Given entries —

————

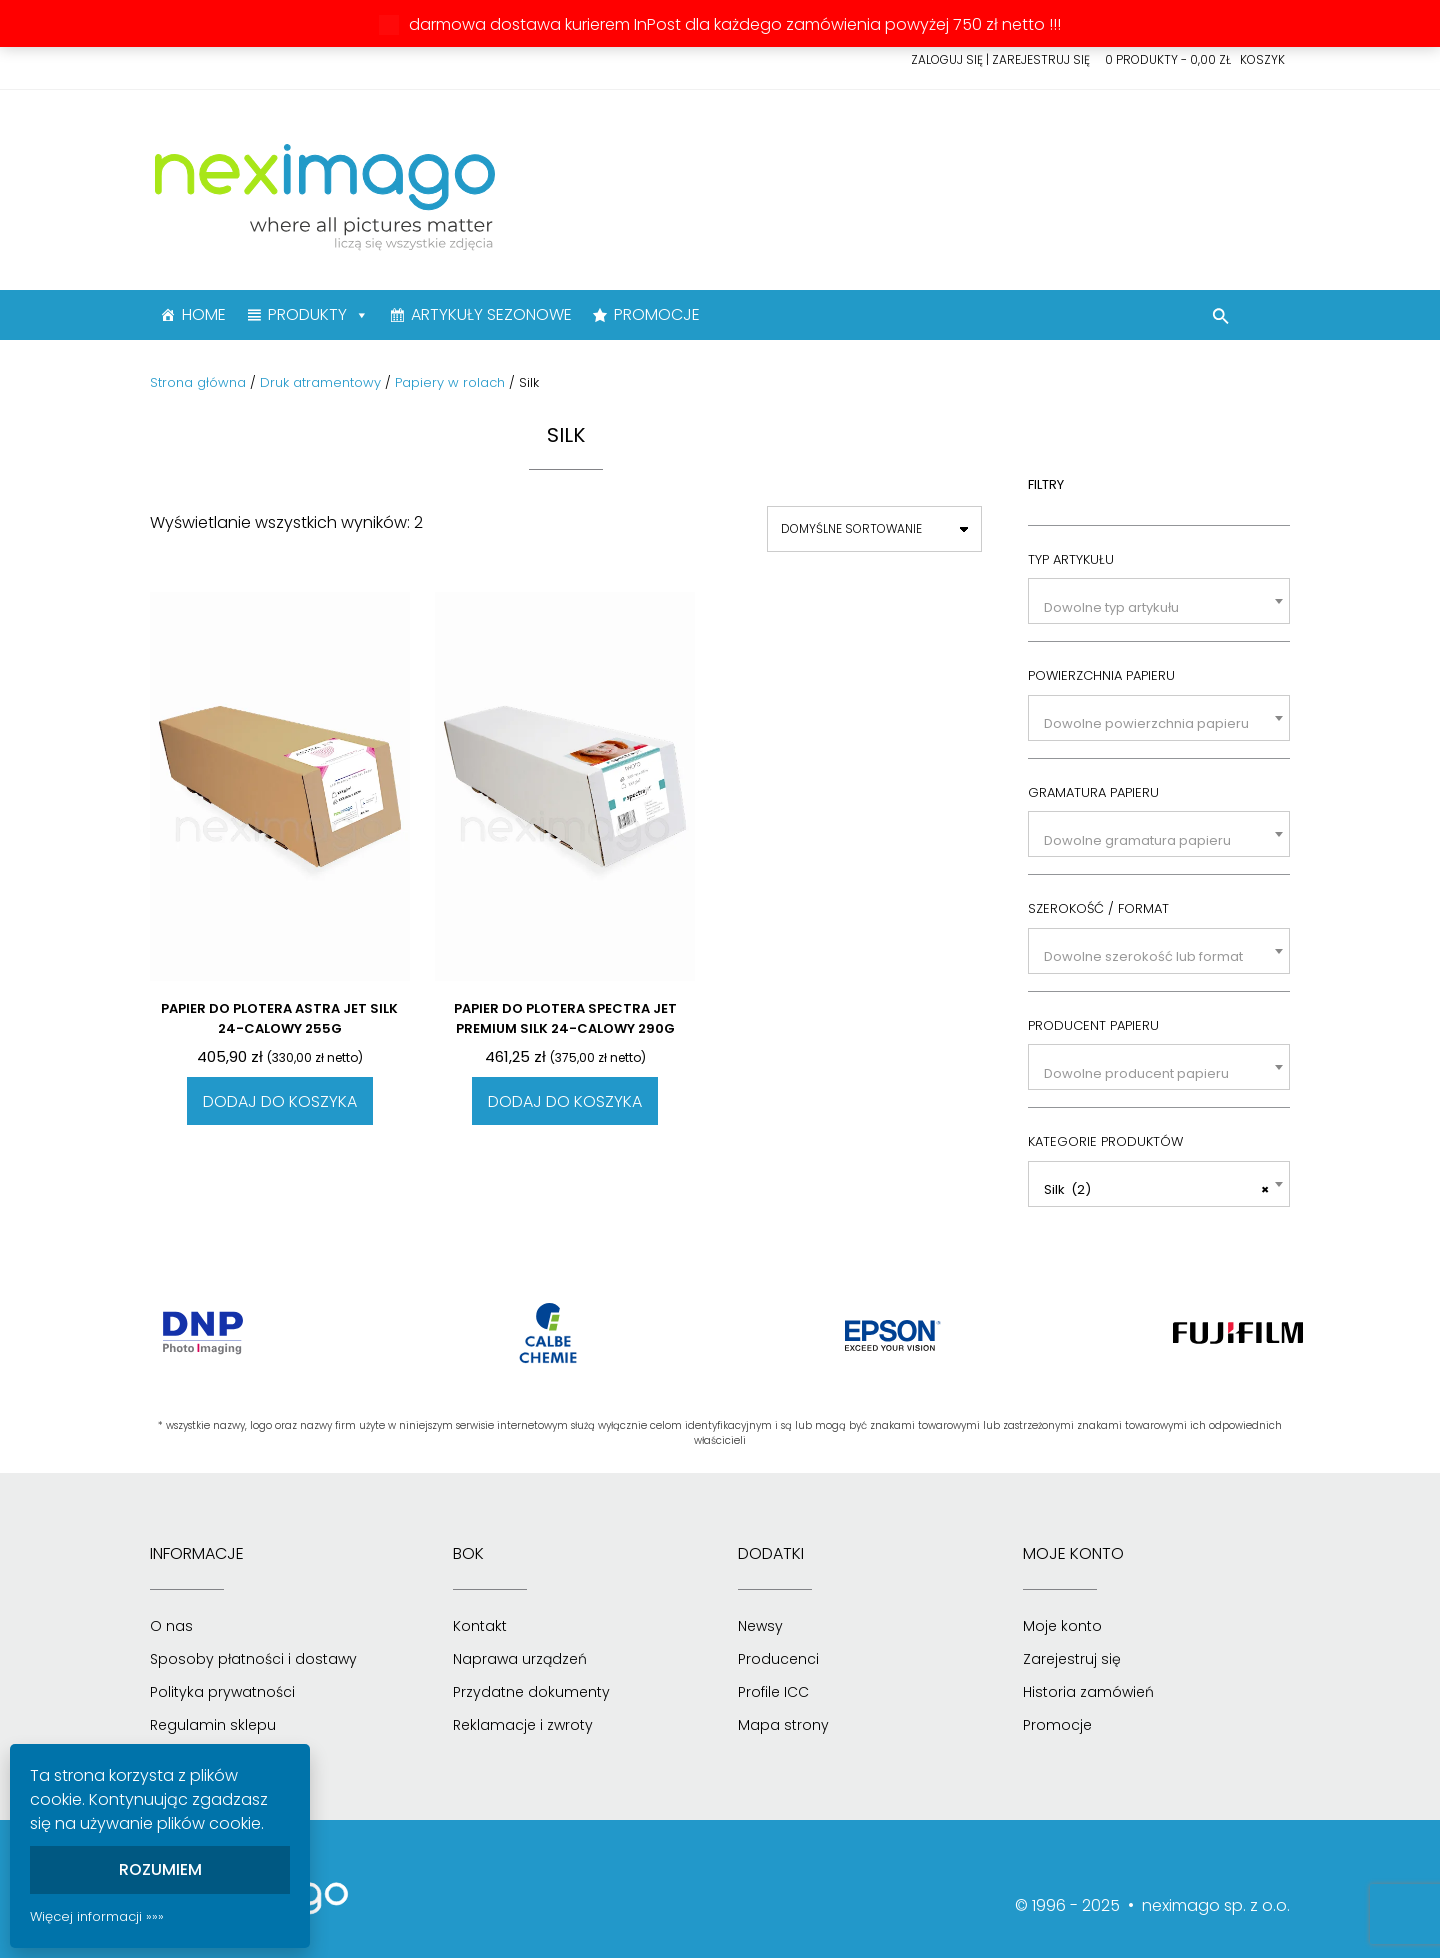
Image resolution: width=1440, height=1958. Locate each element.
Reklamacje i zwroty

————

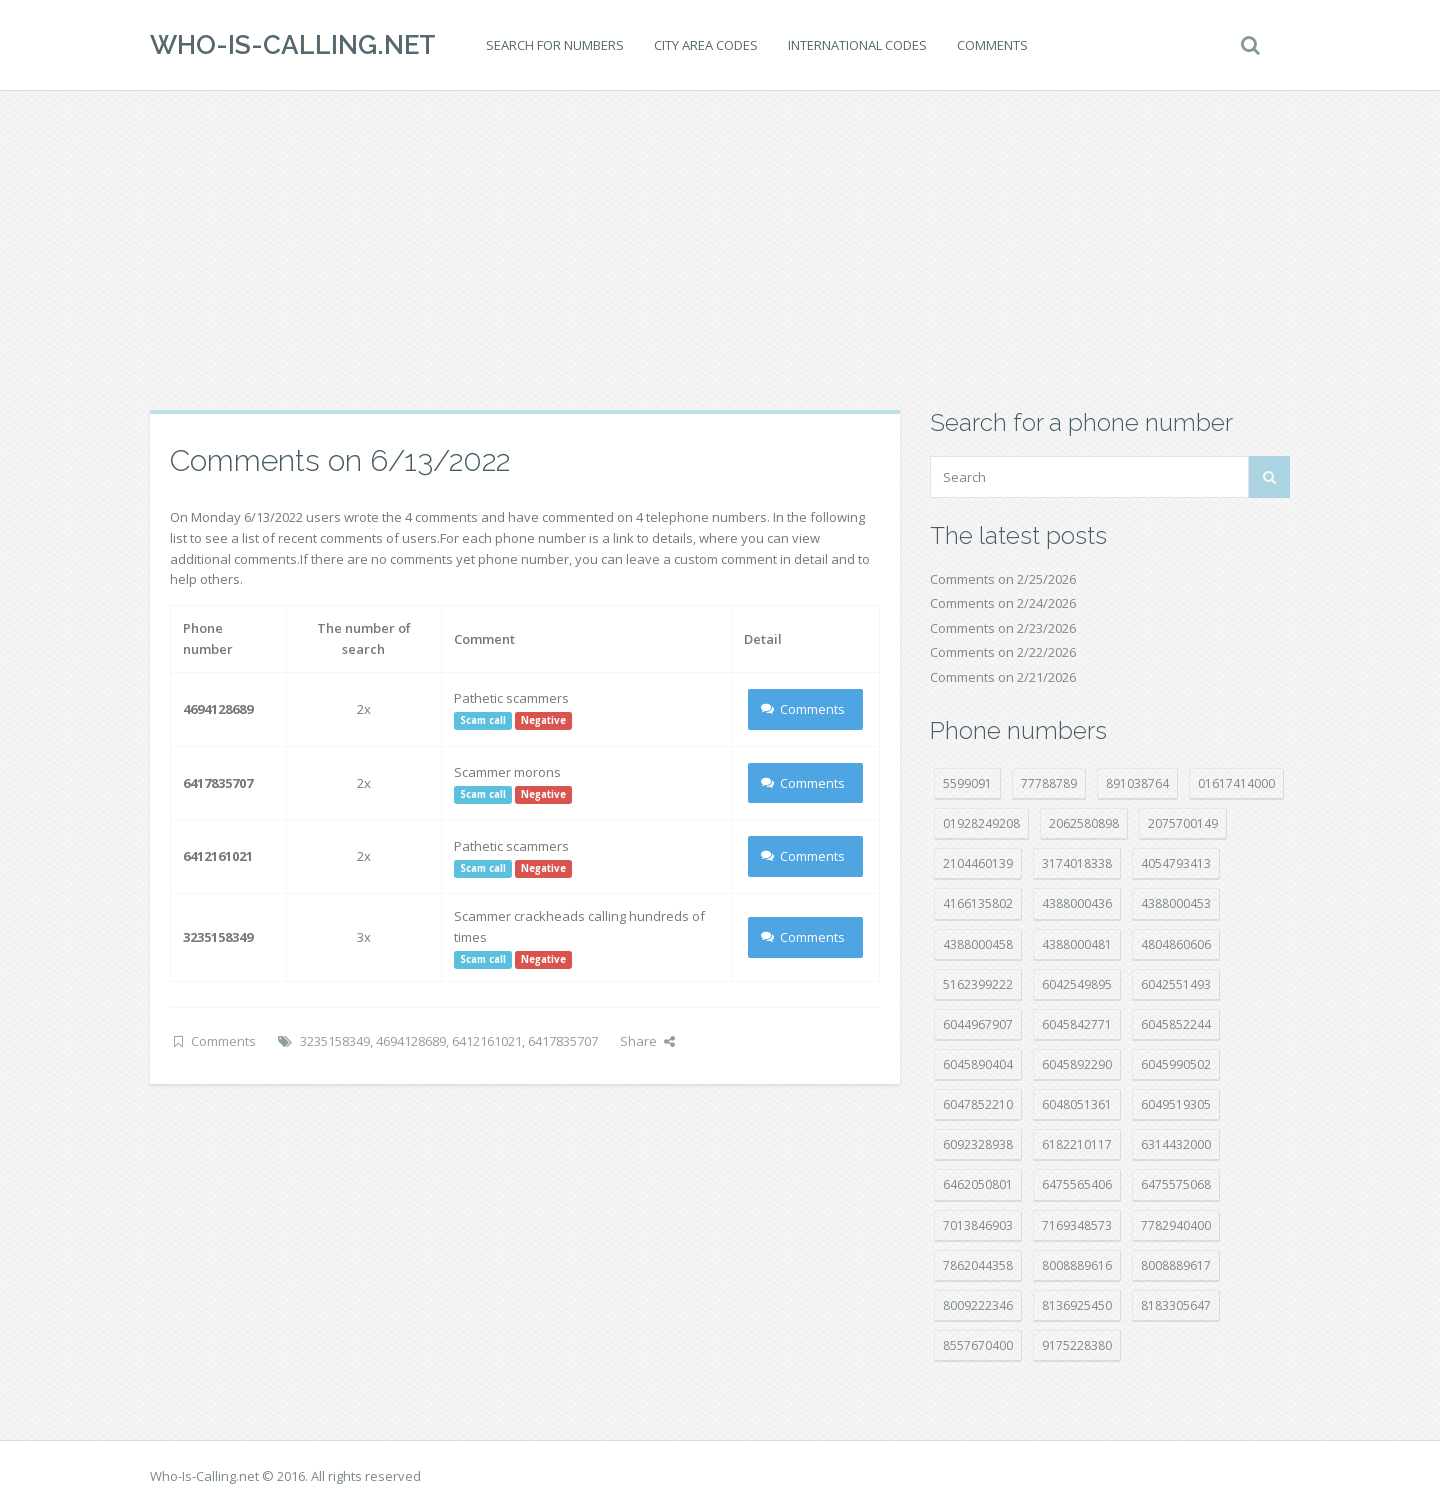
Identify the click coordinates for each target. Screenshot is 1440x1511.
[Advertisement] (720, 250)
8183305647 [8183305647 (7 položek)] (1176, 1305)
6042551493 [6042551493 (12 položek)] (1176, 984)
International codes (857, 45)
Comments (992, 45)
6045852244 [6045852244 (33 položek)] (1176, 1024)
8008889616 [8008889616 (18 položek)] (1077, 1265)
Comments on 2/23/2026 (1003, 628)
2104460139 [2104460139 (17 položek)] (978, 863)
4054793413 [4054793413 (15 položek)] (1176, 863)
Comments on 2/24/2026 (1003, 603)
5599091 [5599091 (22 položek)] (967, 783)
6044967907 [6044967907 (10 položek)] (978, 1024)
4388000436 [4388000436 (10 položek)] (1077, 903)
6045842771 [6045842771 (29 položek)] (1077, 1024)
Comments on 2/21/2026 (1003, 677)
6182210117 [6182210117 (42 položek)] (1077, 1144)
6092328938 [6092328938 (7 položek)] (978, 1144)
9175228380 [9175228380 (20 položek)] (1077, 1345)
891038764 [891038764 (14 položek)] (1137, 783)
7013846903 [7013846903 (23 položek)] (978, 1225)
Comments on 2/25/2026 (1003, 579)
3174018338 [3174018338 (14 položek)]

————

Select every line of the material above that contains the string "each", matching case exactly, and copy those lines.

Exercise response —
Image resolution: width=1440, height=1958. Locate each element.
Identify the click coordinates for each target. Screenshot is 1440x1511.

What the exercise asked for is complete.